At today's hearing on excluding words, the state's attorney said their theory of the case is that Zimmerman confronted Martin. The judge repeated that and said "that's their whole case" and said they could say it.
Note, though, that he never said Zimmerman physically confronted Martin. The state was careful in its affidavit to say "Zimmerman confronted Martin and a struggle ensued."
At the April 20 bond hearing, Gilbreath said he had no evidence
Zimmerman physically confronted Martin as opposed to initiating the verbal encounter.

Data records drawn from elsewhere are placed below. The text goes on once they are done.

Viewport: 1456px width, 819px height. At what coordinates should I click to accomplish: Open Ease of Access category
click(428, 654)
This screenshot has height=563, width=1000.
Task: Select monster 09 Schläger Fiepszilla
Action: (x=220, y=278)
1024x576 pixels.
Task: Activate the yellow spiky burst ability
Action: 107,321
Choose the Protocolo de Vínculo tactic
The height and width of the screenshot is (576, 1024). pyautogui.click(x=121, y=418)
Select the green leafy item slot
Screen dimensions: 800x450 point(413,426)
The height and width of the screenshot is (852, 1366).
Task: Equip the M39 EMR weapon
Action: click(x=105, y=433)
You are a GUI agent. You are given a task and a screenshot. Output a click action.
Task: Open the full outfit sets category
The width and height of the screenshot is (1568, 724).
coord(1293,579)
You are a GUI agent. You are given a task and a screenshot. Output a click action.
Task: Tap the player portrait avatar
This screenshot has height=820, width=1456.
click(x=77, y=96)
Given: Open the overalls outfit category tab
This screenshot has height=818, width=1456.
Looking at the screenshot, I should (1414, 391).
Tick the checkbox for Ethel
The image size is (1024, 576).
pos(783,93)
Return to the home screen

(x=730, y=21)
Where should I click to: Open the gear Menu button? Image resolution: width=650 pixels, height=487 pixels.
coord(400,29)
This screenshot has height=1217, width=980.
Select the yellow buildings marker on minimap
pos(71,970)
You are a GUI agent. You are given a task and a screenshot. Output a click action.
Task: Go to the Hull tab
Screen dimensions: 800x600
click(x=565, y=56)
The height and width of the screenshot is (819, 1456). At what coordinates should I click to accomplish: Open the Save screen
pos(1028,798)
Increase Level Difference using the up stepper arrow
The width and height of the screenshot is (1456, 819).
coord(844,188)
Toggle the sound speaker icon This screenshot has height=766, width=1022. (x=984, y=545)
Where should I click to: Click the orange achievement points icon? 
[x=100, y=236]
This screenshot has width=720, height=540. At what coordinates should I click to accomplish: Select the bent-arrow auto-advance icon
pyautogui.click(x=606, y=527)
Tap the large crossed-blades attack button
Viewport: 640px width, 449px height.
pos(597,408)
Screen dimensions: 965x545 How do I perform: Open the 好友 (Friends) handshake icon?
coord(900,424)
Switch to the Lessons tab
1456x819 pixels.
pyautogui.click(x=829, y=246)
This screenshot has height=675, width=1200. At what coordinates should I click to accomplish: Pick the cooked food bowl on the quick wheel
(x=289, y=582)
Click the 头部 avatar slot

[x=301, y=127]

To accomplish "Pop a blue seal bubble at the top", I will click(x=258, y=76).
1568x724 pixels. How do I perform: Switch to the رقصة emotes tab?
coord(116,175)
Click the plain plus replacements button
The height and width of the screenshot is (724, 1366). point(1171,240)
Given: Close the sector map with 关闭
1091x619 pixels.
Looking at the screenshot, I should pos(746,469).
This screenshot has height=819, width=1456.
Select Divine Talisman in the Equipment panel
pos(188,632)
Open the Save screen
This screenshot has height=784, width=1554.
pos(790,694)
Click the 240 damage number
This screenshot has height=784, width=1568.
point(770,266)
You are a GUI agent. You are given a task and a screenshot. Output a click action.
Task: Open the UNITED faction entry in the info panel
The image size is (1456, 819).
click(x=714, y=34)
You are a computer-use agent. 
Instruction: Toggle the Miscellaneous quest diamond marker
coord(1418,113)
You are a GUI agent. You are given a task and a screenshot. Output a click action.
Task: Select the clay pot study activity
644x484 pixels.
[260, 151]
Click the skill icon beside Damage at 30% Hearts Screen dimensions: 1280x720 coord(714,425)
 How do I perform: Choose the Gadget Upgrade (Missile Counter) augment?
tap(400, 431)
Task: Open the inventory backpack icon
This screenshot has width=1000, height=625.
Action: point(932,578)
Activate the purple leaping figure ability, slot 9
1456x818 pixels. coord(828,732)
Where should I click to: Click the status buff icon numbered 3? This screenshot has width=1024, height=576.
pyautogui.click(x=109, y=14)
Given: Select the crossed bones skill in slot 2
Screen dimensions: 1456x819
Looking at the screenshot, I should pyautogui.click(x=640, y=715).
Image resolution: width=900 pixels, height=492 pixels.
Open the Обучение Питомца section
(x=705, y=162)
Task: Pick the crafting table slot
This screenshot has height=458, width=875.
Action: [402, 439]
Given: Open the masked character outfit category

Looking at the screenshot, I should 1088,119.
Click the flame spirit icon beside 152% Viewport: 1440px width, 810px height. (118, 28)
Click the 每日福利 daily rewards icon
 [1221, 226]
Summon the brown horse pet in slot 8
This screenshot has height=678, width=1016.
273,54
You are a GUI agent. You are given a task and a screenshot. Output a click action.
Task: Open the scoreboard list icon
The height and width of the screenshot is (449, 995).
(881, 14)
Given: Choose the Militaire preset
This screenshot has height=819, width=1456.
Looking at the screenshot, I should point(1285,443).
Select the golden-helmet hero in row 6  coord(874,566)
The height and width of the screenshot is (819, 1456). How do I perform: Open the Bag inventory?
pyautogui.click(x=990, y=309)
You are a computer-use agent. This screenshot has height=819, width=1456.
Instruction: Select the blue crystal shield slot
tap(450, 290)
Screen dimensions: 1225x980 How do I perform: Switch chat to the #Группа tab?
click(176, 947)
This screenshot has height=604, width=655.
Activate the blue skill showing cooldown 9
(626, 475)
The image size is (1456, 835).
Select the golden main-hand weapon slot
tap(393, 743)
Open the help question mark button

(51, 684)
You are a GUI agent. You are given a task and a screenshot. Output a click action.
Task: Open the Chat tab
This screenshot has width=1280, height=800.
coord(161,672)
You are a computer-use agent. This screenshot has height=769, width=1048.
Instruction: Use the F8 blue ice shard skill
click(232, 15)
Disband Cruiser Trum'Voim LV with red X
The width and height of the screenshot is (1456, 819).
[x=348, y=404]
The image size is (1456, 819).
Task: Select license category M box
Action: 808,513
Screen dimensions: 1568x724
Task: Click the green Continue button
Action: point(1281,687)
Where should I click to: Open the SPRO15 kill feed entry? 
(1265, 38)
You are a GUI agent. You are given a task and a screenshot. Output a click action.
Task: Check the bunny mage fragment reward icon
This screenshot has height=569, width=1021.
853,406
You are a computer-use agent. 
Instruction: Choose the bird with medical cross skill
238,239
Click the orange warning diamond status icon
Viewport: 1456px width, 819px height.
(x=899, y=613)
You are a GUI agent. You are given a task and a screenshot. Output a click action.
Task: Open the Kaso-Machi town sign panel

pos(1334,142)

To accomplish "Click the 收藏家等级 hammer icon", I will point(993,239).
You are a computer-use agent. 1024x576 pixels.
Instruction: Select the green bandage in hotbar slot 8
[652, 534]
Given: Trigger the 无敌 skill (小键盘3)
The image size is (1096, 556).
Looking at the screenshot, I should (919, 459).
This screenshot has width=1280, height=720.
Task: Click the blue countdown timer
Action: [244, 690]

Witness 8 said it was Martin who initiated the verbal encounter. State's Attorney Guy today said they have evidence Zimmerman initiated the encounter, but he didn't specify which one: the verbal or physical. BDLR has hinted before their evidence is the statement of one of the sisters (who also said she couldn't see because she didn't have her contacts in). The sister went from seeing two figures fighting, to seeing nothing only vaguely hearing something (she got a glance of running, but more heard it than saw it) to seeing arms flailing. It was dark and raining.
Yes, if there is testimony at trial that Zimmerman provoked Martin, the judge could add that to the instruction. But she said she was reading the entire instruction which had already been personalized and Bernie didn't object. So as of now, I don't see any reason to think the court plans on including the aggressor portion.
Both sides submit proposed jury instructions in advance of trial. She may have had the parties submit them to chambers rather than file them. She may have had a conference with attorneys on them. I don't know how Florida judges handle their jury instruction conferences, but I would think that the only thing that would have to be on the record in open court is her ruling on objections to the court's final proposed instructions at the end of the trial. Since there is no record on the docket of either party submitting instructions, it may be they were not filed with the clerk but submitted directly to the court. The proposed instructions would include references to anticipated trial evidence that may or may not accurately reflect the actual evidence at trial, so she may not have wanted them public.
There are a lot of things not on the docket that we know the court reviewed.